L'ultimo paradosso del Pd: fare il tifo per Berlusconi

I democratici guardano al Cav per la legge elettorale. E Letta pensa al 2018: "Servirà una grande coalizione"

L'ultimo paradosso del Pd: fare il tifo per Berlusconi

Anche Enrico Letta tifa per Silvio Berlusconi, che già vede nella stanza dei bottoni dopo le elezioni politiche del 2018: «O nella prossima legislatura ci sarà una grande coalizione, o sarà molto complicato», dice.

E certo l'ex premier, che da quando nel 2014 venne spodestato da Palazzo Chigi ha il dente avvelenato con Matteo Renzi, lo dice anche per buttare la croce di ogni problema italiano addosso al suo successore. Ma sta di fatto che il Cavaliere, nelle analisi e nei progetti di gran parte dei protagonisti politici di questa paludosa stagione post 4 dicembre, è tornato al centro di quasi tutti i giochi. Nel centrodestra, dove anche Matteo Salvini deve abbassare le penne e assicurare che col leader di Forza Italia la Lega è pronta a «fare una federazione», e ad archiviare le primarie con cui sognava di intestarsi la guida lepenista dello schieramento. Ma anche nel centrosinistra, dove il Pd lo vede come l'interlocutore principale per decidere come modificare la legge elettorale.

Non che Matteo Renzi abbia fretta, sull'argomento: «Se ne parlerà dopo il congresso del Pd», ripetono i suoi. Prima devono essere chiari i rapporti di forza nel partito, poi il segretario, nuovamente investito dalle primarie, si metterà alla testa delle manovre parlamentari sulle nuove regole. Per ora, gli ambasciatori del centrodestra che - guidati da Gianni Letta - hanno cercato abboccamenti con il Pd per trattare, si sono sentiti rimandare a dopo il 30 aprile. Anche se su un punto i renziani hanno detto chiaramente che non ci staranno: il premio deve restare alla lista (nel caso raggiunga il 40%) e non alla coalizione, come chiedono i berlusconiani. Renzi non vuole ricominciare con le alleanze pasticciate piene di partitini ricattatori, alla Prodi o alla Bersani. E non vuole neppure regalare questa chance a Berlusconi, che alla testa di una coalizione larga di centrodestra può - a dar retta ai sondaggi - puntare alla vittoria. Mentre il segretario Pd conta sul leader di Forza Italia per mantenere alte le soglie di sbarramento, in modo da limitare la frammentazione nella prossima legislatura.

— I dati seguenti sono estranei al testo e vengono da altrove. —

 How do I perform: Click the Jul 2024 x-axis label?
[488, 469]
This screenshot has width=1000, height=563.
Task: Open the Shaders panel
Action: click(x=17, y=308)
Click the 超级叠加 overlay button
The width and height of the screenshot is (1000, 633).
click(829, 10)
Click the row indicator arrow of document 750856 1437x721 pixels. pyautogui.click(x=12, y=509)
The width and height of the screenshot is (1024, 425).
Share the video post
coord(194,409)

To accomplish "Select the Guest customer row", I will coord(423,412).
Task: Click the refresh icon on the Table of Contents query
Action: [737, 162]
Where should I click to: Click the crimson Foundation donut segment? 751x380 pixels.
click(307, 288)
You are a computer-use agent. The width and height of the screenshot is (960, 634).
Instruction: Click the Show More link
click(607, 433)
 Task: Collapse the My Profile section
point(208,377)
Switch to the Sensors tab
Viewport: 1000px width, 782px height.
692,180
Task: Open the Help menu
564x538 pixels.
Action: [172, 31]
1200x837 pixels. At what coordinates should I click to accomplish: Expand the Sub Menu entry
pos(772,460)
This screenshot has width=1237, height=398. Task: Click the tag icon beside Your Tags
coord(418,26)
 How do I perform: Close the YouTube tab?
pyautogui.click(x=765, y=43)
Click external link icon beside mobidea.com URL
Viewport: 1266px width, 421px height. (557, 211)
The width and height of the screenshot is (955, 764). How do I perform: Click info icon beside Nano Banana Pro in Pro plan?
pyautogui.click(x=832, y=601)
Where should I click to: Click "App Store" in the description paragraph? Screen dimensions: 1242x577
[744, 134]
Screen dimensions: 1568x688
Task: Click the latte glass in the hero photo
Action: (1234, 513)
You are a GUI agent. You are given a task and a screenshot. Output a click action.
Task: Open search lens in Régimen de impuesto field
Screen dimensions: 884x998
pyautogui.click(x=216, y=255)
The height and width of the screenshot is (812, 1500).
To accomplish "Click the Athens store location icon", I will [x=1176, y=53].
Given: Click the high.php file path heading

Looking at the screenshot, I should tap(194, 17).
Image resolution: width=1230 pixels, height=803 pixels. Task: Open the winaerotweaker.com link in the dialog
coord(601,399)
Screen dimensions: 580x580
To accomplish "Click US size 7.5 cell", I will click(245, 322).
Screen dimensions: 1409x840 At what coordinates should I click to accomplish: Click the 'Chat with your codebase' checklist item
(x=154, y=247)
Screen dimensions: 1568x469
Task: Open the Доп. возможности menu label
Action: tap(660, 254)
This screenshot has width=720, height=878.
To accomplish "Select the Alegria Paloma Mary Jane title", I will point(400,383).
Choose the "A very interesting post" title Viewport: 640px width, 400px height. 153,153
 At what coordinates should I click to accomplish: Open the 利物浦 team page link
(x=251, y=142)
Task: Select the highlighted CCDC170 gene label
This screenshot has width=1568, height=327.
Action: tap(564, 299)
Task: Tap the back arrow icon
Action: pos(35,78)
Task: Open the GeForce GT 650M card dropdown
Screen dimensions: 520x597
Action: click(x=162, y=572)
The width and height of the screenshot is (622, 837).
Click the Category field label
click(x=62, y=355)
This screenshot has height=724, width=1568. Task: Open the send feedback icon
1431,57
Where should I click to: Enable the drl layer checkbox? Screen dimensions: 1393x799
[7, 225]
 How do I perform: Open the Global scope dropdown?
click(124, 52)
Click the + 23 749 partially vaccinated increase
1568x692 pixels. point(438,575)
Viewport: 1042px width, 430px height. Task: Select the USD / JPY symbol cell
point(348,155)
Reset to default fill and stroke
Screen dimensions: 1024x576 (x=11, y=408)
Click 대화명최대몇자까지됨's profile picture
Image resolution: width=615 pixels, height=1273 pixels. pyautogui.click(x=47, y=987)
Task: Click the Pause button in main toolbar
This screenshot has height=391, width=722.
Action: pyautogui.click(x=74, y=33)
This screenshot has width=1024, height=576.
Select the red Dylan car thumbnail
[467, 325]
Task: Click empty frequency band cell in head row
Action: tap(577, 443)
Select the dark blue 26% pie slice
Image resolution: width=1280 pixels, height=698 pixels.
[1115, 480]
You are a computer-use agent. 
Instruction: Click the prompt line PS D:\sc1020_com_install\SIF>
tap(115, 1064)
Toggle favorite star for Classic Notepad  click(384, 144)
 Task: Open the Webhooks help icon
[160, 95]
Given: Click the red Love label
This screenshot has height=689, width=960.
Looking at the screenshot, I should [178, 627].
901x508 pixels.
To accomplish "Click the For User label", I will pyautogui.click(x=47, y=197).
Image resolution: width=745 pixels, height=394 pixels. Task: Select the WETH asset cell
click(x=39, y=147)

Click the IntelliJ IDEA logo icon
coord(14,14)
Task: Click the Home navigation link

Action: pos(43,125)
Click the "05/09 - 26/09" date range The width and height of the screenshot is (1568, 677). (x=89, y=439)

Non a caso il principale competitor interno di Renzi, Andrea Orlando, sta scatenando la guerriglia su questo fronte. Ieri i suoi sono partiti all'attacco del segretario uscente, chiedendo a gran voce che il Pd abbandoni la posizione di bandiera a favore del Mattarellum e metta subito sul tavolo una sua proposta. «Basta balletti sul Mattarellum, il Pd lavori una legge che dia spazio a coalizioni solide, risparmiando all'Italia un futuro di larghe intese», dice l'orlandiano Misiani. Il ministro della Giustizia non si è sbilanciato troppo sul modello di legge elettorale che vuole, limitandosi a parlare di «premio di governabilità». Ma si capisce che gli orlandiani tifano per il premio alla coalizione, che porti il Pd a creare un'alleanza con i vari pezzetti di sinistra (da quella di Pisapia al partitino dei reduci Pci di D'Alema e Bersani). E Orlando sbarra la strada a future larghe coalizioni: «Il punto - spiega - è evitare di costringere ad alleanze, dopo le urne, forze che hanno chiesto voti per ipotesi di governo alternative. Si rischierebbe di creare un cortocircuito». Un altolà alle ipotesi di larghe intese.

In netto contrasto con chi, come Dario Franceschini (che sta con Renzi) le ha apertamente perorate, indicando in un'intesa nel futuro Parlamento con i «moderati» berlusconiani l'unico argine possibile alla vittoria dei «populisti» grillini e leghisti.